What you'll find if you dig a little bit through various astrological literature is that during Neptune transits, you tend to lose things and people. This is true of Pluto, also, but with Pluto there's a finality: the marriage is dead, the car is dead, the friendship is dead, etc. In most ways, this finality is easy to understand, even if you don’t like it. In Neptunian times, people and things vanish and come back, usually to vanish again, but the vanishing tends to have nothing to do with any action you take one way or another, and there’s a lot of uncertainty about permanency. In Plutonian times, you know in no uncertain terms what you are dealing with, and in Neptunian times, the last thing you can be is certain.

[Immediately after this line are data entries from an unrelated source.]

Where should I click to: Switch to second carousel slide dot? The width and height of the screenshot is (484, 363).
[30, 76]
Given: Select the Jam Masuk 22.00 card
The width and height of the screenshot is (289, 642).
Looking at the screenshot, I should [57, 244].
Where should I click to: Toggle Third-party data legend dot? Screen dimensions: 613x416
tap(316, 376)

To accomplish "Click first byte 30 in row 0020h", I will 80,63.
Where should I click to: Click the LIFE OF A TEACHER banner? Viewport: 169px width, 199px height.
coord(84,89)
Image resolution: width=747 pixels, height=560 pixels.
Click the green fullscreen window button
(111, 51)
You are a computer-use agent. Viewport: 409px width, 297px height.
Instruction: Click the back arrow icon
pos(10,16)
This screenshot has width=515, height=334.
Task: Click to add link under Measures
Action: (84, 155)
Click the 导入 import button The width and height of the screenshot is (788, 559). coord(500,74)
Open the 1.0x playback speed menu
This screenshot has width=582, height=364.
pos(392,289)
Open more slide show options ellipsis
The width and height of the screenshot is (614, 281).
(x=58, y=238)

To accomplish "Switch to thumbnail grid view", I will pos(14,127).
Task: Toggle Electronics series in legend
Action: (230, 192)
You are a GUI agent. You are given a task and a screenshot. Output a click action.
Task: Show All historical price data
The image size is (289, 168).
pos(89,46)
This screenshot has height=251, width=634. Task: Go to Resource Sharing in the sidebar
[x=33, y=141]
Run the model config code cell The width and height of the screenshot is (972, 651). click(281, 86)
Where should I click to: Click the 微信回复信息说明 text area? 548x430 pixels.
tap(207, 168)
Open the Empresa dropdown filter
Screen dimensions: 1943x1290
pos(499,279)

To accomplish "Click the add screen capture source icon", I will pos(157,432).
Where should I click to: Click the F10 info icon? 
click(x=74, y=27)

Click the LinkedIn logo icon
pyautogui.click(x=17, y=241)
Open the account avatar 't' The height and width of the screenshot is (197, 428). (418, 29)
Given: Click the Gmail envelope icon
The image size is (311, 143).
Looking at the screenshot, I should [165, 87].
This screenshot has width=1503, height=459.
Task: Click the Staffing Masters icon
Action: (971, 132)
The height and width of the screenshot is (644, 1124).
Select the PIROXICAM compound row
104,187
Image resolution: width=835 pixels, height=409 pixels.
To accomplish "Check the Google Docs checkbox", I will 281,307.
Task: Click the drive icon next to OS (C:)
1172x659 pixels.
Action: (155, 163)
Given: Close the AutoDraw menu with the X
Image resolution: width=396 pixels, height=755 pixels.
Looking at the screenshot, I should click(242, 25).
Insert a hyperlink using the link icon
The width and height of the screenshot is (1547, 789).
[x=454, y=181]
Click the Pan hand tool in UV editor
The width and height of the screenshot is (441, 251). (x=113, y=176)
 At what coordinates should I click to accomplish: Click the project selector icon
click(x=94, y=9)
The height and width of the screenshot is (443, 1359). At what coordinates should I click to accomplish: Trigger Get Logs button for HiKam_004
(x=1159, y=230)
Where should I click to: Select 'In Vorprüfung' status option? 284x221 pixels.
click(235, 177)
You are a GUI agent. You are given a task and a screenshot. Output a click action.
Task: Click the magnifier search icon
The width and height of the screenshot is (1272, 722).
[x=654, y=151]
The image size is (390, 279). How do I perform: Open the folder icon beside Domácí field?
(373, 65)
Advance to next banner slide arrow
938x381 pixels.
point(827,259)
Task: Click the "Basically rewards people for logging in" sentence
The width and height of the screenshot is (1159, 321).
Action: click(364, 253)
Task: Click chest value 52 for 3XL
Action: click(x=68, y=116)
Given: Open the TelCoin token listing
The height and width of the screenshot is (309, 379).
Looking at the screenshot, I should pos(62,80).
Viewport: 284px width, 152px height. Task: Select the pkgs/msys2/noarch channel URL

During my Neptune transit (from hell) I got very used to people leaving, and they were people I loved a lot. I did not see the first abandonment coming and I spent the next two years trying to reconcile it, learning astrology in the process because I needed a distraction from feeling sad all the time, which was back when I was still in taking-things-personally mode. Once I had enough knowledge to be dangerous, I knew in the back of my mind that people disappearing was part of the textbook definition of Neptune transits, but do you think this made me me feel any better? No. Rational people want explanations and facts that they can use to digest the reasons behind the things that have happened. I was left wondering how awful I must be since the same thing kept happening over and over again.
Making matters worse, these people kept disappearing and coming back with various proclamations, which was emotionally overwhelming in its own right, because I was very mad at the people in question but was simultaneously plugged into the Neptunian wavelength of forgiveness. “It's all love, right?” asks Neptune. (With Neptune, you start taking the 5,000 year view instead of 5 days, 5 months, or anything particularly relating to linear time as experienced by humans.) Finally, and perhaps most insultingly, while you're still capable of rational thought, Neptune cranks up the volume on emotional whims, so you tend to do things that defy logic or your own normal patterns. There were points where I didn’t recognize myself anymore. I'm not a doormat, and I was acting like one.
What did I do when I exhausted my ability to care about things? A lot of wandering. I wandered in to and out of a variety of situations, pausing only occasionally to reflect on why I was stone-sober at a house party late on a Sunday night surrounded by people more than 10 years younger than me when I had work the next morning (this was something I didn’t even do in my 20s post-college, which should give you a sense of how out of character this was). Or how I had my palm read at a party by a guy who then wouldn't let go of said palm and then started channeling the voice of (who he believed was?) Jesus Christ toward me. Or how I found myself schlepping up the side of a small mountain being regaled with the sad tales of a man named Paul, who was proclaiming things like “I guess I never learned to love myself,” while I just nodded along. These things didn't make sense then and don't make sense now. Most of my life lacked continuity for a while, and I lived an out-of-control series of "...and now THIS is happening." and responded to whatever it was in the moment, as this was the best I could do. Planning was impossible, as was relying on any certainties.
I never thought I’d talk about any of this, honestly. I started a variety of times but then I stopped because I’d start thinking about specifics and remembering that yes, these things really happened—to me—and it would feel both very personal and very impersonal simultaneously. I’m slowly trying to learn to care again about things that are personal, but it's not as easy as it sounds. That part is a work in progress.